By Eric Vandenbroeck and
co-workers
Göbekli Tepe revisited
part two
As we have seen in
part one, whether we go with Hobbes (or Rousseau), we are left with the
idea that the most we can do to change our current predicament are a bit of
modest political tinkering. Hierarchy and inequality are the inevitable prices
to pay for having genuinely come of age yet except what the available
evidence shows are that the trajectory of human history has been a good deal
more diverse and exciting and less boring than we tend to assume because, in an
important sense, it has not been a trajectory.

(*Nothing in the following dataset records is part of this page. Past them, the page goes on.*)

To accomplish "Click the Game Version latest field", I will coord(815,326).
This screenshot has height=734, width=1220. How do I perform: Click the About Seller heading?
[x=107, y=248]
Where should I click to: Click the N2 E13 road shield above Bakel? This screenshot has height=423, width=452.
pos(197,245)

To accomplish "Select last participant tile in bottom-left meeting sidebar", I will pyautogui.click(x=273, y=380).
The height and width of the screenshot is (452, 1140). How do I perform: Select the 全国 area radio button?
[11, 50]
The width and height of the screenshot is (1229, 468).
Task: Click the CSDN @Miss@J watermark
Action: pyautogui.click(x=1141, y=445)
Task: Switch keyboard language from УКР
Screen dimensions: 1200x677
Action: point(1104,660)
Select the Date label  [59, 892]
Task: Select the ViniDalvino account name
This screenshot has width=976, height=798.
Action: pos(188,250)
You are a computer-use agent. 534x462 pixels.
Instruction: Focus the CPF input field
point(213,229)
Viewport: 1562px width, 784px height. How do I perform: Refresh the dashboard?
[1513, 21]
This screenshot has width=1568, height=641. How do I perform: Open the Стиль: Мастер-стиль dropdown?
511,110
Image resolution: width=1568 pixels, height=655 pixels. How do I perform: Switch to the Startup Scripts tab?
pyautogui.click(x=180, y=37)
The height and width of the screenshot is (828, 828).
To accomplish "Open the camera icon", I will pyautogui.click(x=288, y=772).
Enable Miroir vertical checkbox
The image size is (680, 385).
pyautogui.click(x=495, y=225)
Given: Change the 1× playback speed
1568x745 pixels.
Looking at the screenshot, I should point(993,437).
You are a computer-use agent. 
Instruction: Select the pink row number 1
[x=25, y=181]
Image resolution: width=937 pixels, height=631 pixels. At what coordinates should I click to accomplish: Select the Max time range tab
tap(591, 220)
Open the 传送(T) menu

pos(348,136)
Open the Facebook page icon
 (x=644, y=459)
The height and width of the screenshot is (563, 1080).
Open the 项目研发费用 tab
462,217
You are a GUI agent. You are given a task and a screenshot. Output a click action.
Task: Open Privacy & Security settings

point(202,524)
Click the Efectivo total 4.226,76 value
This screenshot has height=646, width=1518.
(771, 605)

James C. Scott – a renowned political scientist
who has devoted much of his career to understanding the role of states (and
those who succeed in evading them) in human history. The Neolithic, he
suggests, began with flood-retreat agriculture, which was easy work and
encouraged redistribution; the largest populations were, indeed, concentrated
in deltaic environments, but the first states in the Middle East developed
upriver, in areas with a solid focus on cereal agriculture – wheat, barley,
millet – and relatively limited access to a range of other staples. The key to
the importance of grain, Scott notes, is that it was durable, portable, easily
divisible, and quantifiable by bulk. Therefore, it was an ideal medium to serve
as a basis for taxation. Growing above ground – like certain tubers or legumes
– grain crops were also evident and amenable to appropriation. Cereal
agriculture did not cause the rise of extractive states, but it was certainly
predisposed to their fiscal requirements.1
That indigenous doctrines of individual liberty,
mutual aid, and political equality, which made such an impression on French
Enlightenment thinkers, were neither (as many of them supposed) the way all
humans can be expected to behave in the State of Nature. Instead, certain
freedoms – to move, disobey, and rearrange social ties – tend to be taken for
granted by anyone who has not been trained explicitly into obedience (as anyone
reading this book, for instance, is likely to have been). Still, the societies
that European settlers encountered only really make sense as the product of a
specific political history: a history in which questions of hereditary power,
revealed religion, personal freedom, and the independence of women were still
very much matters of self-conscious debate,
Most people feel a spontaneous affinity with the
story’s tragic version, not just because of its scriptural roots. The more
rosy, optimistic narrative fails to explain why Western civilization inevitably
makes everyone happier, wealthier, and more secure. This is why European powers
should have been obliged to spend 500 or so years (as we have seen in the economics of colonialism) aiming guns at
people’s heads to force them to adopt it. During the nineteenth-century heyday
of European imperialism, everyone seemed more keenly aware of this.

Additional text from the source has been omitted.